- Directed by: Prakash Nambiar
- Written by: Prakash Nambiar
- Produced by: Udit Shivraj Pathak
- Starring: Tara Alisha Berry Teeshay Shah Shishir Sharma Raju Kher Sonali Sachdev Smita Hai
- Cinematography: Girish Kant
- Edited by: Shiva Bayappa
- Music by: Soumil Shringarpure Siddharth Mahadevan
- Release date: 11 September 2015;
- Running time: 100 minutes
- Country: India
- Language: Hindi
- Budget: approx ₹ 95 Lakhs

= The Perfect Girl (2015 film) =

The Perfect Girl is a 2015 Hindi-language Indian feature film written and directed by Prakash Nambiar.

The first look of the film was launched 24 August 2015, the film's release on 11 September 2015. The Perfect Girl is a film written and directed by Prakash Nambiar, in his directorial debut produced by Udit Shivraj Pathak under the banner Creative Ocean Entertainment Pvt. Ltd. in association with Kathaa Animations. Neha Pandey did the casting for the movie

==Plot==

In the tourist town of Goa, Vedika, a young girl is waiting for a bus which has been delayed by an hour. Jay, a young boy catches fancy of her and tries to spark of a conversation. Initially cold to each other, both of them go for a little walk before the delayed bus arrives. What happens when two strangers meet for just over an hour and realise they are perfect for each other? What if life has other plans? Would you wait for your destined perfect other, or would you move on?

==Cast==

- Teeshay Shah as Jay
- Tara Alisha Berry as Vedika
- Shishir Sharma as Praveen
- Sonali Sachdev as Meera
- Raju Kher as Producer
- Smita Hai as Art Curator
- Asha Sharma
- Vikram Singh Chauhan as Kartik
- Vijay Shetty as Waiter

== Audience Reception ==
As of April 20, 2021 the film has over 6.5 million views on YouTube. It's unique among all love stories, said Priya Raj one of the viewer. "if you are thinking about you should watch it or not, just listen to your heart and give it a shot you will love it" read another review. "Indispensable. How can just those long scenes make u fall in love" followed in their review.

==Critical reception==
The Perfect Girl received mix reviews from the critics. Subhash K. Jha gave the film 3 out of 5 stars, saying "The plot of debutant director Prakash Nambiar’s delicate rom-com dodges complications and unnecessary characters to focus on the here-and-now of the relationship that grows out of the chance encounter. The film is shot in real time. The hour that the couple spends together is handed down to us verbatim. This gives the proceedings a real raciness, a motivational push beyond what other boy-meets-girl films have to offer."

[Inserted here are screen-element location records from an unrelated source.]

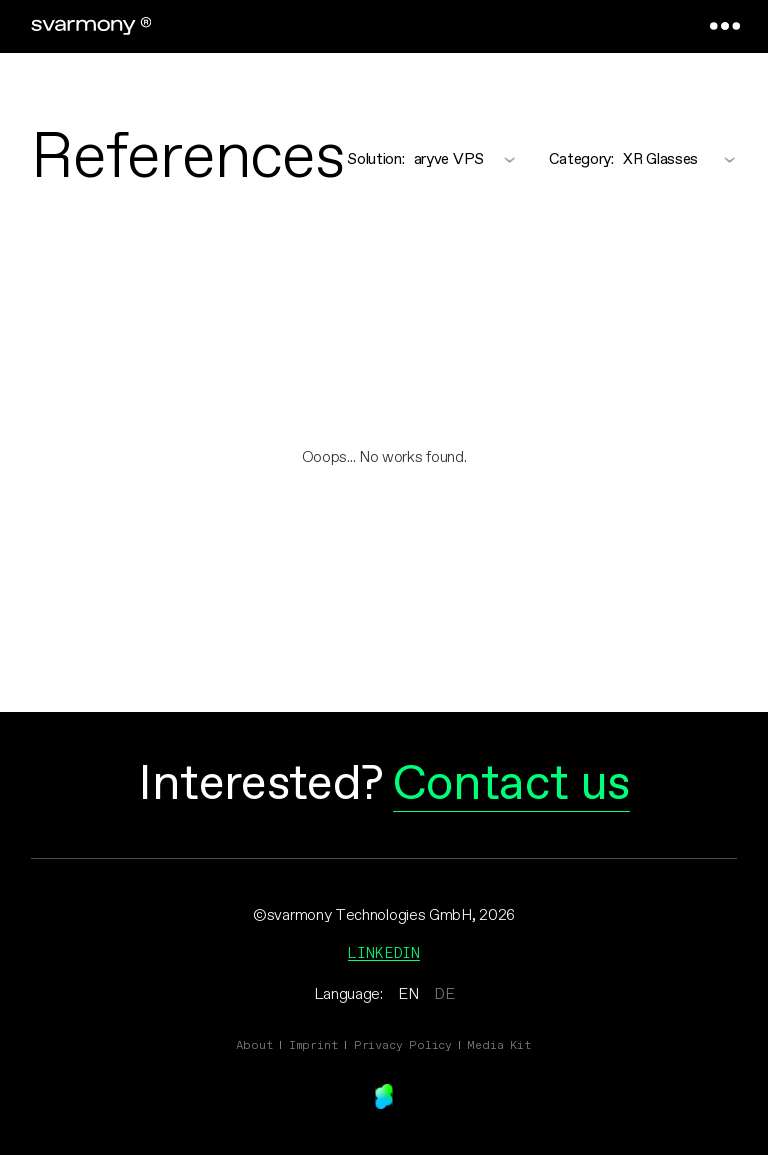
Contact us (511, 785)
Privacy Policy (403, 1044)
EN (408, 994)
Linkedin (384, 952)
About (254, 1044)
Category (581, 159)
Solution (375, 159)
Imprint (314, 1044)
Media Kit (499, 1044)
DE (444, 994)
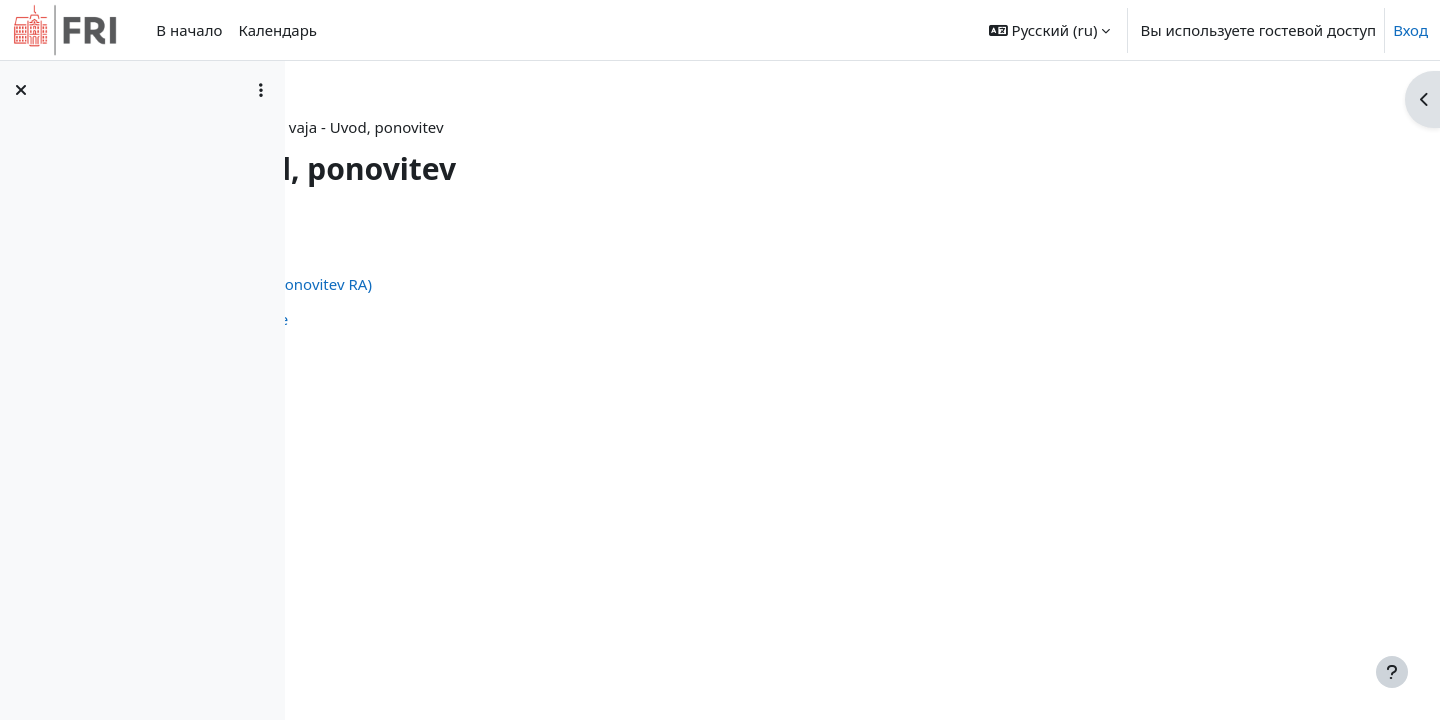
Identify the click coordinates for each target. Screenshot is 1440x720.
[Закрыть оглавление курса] (21, 90)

Renuka Vyavhare of Times of India gave it 2.5 out of 5 Stars. She says "However, what begins as an interesting tale on serendipity and conversation romance on the lines of Before Sunrise (1995) and Before Sunset (2004), gets too philosophical to digest after a while. You wonder why two youngsters in their mid 20s harp on things like reincarnation and childhood trauma. This is where the drama loses grip and ends up becoming a conventional love story."

Critic Shaiju Mathew gave a rating of 3 out of 5 stars. He lauded the performances of the lead actors. "Coming to performances, Teeshay and Tara both are apt for their parts and they bring life to their characters – Jay & Vedhika with their brilliant performances. Tara is cute, bubbly and loveable. She gets into her character effortlessly and makes the character of Vedhika her own. The chemistry between the lead pair is quite electrifying and you want to see more of them together onscreen. The story and screenplay are quite simple however the dialogues in parts showcases the quirky sense of humor of the director / writer."